Every line below between the one holding "This screenshot has width=1534, height=784." and the one holding "Given: Click the Request ID value 4J9NEtWYrt1", inclusive, should be copied exactly, and no other line.

* * * *

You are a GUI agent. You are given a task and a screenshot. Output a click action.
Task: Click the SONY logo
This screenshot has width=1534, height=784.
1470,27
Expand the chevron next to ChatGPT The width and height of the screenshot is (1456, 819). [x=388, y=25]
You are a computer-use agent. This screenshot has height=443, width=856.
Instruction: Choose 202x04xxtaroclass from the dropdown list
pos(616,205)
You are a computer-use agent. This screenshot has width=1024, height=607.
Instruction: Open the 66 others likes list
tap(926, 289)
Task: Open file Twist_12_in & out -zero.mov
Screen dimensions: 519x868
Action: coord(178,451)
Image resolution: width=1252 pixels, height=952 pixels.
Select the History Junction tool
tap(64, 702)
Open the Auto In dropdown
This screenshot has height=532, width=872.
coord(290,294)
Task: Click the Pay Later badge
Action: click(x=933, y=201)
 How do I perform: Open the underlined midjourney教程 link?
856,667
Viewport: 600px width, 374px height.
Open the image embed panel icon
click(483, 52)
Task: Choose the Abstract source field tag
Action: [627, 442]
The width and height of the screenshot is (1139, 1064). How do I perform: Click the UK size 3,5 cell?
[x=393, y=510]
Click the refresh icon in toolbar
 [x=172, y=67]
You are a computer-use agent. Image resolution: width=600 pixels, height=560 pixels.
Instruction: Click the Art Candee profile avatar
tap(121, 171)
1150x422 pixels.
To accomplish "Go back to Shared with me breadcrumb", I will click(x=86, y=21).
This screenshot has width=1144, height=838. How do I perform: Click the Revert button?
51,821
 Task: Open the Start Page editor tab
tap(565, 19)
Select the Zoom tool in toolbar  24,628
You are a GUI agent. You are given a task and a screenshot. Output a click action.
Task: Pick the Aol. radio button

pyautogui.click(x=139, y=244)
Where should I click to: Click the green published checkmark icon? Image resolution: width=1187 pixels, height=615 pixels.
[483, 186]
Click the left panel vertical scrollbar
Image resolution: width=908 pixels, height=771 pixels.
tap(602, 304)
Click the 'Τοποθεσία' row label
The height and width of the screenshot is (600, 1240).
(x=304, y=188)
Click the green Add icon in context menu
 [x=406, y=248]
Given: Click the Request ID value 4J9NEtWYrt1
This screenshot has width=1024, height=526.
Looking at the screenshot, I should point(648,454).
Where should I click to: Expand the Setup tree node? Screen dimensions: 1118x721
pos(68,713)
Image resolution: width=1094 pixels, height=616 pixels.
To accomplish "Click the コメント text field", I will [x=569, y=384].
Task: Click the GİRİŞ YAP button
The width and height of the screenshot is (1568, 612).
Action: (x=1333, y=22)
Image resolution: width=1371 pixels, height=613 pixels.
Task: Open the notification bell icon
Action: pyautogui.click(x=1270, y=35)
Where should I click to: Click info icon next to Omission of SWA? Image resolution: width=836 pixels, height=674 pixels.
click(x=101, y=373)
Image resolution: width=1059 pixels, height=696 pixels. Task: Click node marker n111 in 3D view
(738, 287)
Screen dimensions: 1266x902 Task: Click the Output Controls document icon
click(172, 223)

* * * *

- **Solution**
This screenshot has width=1534, height=784.
1470,27
Expand the chevron next to ChatGPT The width and height of the screenshot is (1456, 819). [x=388, y=25]
You are a computer-use agent. This screenshot has height=443, width=856.
Instruction: Choose 202x04xxtaroclass from the dropdown list
pos(616,205)
You are a computer-use agent. This screenshot has width=1024, height=607.
Instruction: Open the 66 others likes list
tap(926, 289)
Task: Open file Twist_12_in & out -zero.mov
Screen dimensions: 519x868
Action: coord(178,451)
Image resolution: width=1252 pixels, height=952 pixels.
Select the History Junction tool
tap(64, 702)
Open the Auto In dropdown
This screenshot has height=532, width=872.
coord(290,294)
Task: Click the Pay Later badge
Action: click(x=933, y=201)
 How do I perform: Open the underlined midjourney教程 link?
856,667
Viewport: 600px width, 374px height.
Open the image embed panel icon
click(483, 52)
Task: Choose the Abstract source field tag
Action: [627, 442]
The width and height of the screenshot is (1139, 1064). How do I perform: Click the UK size 3,5 cell?
[x=393, y=510]
Click the refresh icon in toolbar
 [x=172, y=67]
You are a computer-use agent. Image resolution: width=600 pixels, height=560 pixels.
Instruction: Click the Art Candee profile avatar
tap(121, 171)
1150x422 pixels.
To accomplish "Go back to Shared with me breadcrumb", I will click(x=86, y=21).
This screenshot has width=1144, height=838. How do I perform: Click the Revert button?
51,821
 Task: Open the Start Page editor tab
tap(565, 19)
Select the Zoom tool in toolbar  24,628
You are a GUI agent. You are given a task and a screenshot. Output a click action.
Task: Pick the Aol. radio button

pyautogui.click(x=139, y=244)
Where should I click to: Click the green published checkmark icon? Image resolution: width=1187 pixels, height=615 pixels.
[483, 186]
Click the left panel vertical scrollbar
Image resolution: width=908 pixels, height=771 pixels.
tap(602, 304)
Click the 'Τοποθεσία' row label
The height and width of the screenshot is (600, 1240).
(x=304, y=188)
Click the green Add icon in context menu
 [x=406, y=248]
Given: Click the Request ID value 4J9NEtWYrt1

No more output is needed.